**What this exercise asks**.
1. In the auditor's report, what grounds does the auditor give for being able to form its opinion on the financial statements? Answer in one to three sentences.
2. List every component that, according to the auditor's report, the audited financial statements comprise.

Stock Exchange Release
Talvivaara Mining Company Plc
21 March 2017

Talvivaara's Auditor's Report for the financial period 1 January - 31 December 2016

The Auditor's report for the year ended 31 December 2016 to the Annual General Meeting of Talvivaara Mining Company Plc is the following:

The following document is an English translation of the Finnish auditor's report.

Auditor's Report

To the Annual General Meeting of Talvivaara Mining Company Plc

Report on the Audit of the Financial Statements

Opinion
In our opinion the financial statements give a true and fair view of the group's and the parent company's financial position and financial performance and cash flows in accordance with International Financial Reporting Standards (IFRS) as adopted by the EU and comply with statutory requirements.

What we have audited
We have audited the financial statements of Talvivaara Mining Company Plc (business identity code 1847894-2, in Corporate Reorganisation Proceedings) for the year ended 31 December 2016. The financial statements comprise the group's and the parent company's balance sheet, income statement, statement of cash flows, statement of changes in equity and notes, including a summary of significant accounting policies.

Basis for Opinion
We conducted our audit in accordance with good auditing practice in Finland. Our responsibilities under good auditing practice are further described in the Auditor's Responsibilities for the Audit of the Financial Statements section of our report.

We believe that the audit evidence we have obtained is sufficient and appropriate to provide a basis for our opinion.

Independence
We are independent of the parent company and of the group companies in accordance with the ethical requirements that are applicable in Finland and are relevant to our audit, and we have fulfilled our other ethical responsibilities in accordance with these requirements.

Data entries
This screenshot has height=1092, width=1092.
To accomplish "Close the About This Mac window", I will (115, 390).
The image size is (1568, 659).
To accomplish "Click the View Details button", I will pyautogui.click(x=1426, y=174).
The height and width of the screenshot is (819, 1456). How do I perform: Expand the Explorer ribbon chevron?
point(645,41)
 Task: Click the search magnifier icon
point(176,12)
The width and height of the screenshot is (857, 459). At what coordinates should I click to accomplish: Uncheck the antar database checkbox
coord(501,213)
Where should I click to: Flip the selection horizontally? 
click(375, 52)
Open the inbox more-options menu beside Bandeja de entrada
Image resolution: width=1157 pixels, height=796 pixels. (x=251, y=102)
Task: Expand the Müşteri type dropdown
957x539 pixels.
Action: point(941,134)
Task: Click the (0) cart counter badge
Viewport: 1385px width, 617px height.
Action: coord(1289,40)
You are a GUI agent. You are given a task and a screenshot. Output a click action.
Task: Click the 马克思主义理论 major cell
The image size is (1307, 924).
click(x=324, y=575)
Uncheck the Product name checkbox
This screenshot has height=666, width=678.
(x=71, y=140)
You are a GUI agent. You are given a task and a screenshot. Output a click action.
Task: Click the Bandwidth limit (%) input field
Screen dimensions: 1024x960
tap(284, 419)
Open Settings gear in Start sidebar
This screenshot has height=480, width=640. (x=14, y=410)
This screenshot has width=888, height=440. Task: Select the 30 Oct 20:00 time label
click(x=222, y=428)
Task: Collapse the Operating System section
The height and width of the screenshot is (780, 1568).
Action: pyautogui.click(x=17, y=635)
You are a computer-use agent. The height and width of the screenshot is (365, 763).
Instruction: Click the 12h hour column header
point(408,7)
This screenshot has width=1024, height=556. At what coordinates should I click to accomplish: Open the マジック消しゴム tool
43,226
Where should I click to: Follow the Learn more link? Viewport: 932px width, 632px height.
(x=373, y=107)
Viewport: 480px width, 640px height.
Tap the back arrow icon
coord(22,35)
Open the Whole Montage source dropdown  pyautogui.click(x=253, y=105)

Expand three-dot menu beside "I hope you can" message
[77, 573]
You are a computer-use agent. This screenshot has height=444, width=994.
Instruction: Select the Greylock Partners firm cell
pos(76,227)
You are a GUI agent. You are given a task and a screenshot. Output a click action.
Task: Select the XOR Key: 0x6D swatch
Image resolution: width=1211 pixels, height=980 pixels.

**Task-by-task solutions**.
1. The auditor conducted the audit in accordance with good auditing practice in Finland. It believes the audit evidence it obtained is sufficient and appropriate to provide a basis for its opinion.

2.
- Balance sheet
- Income statement
- Statement of cash flows
- Statement of changes in equity
- Notes, including a summary of significant accounting policies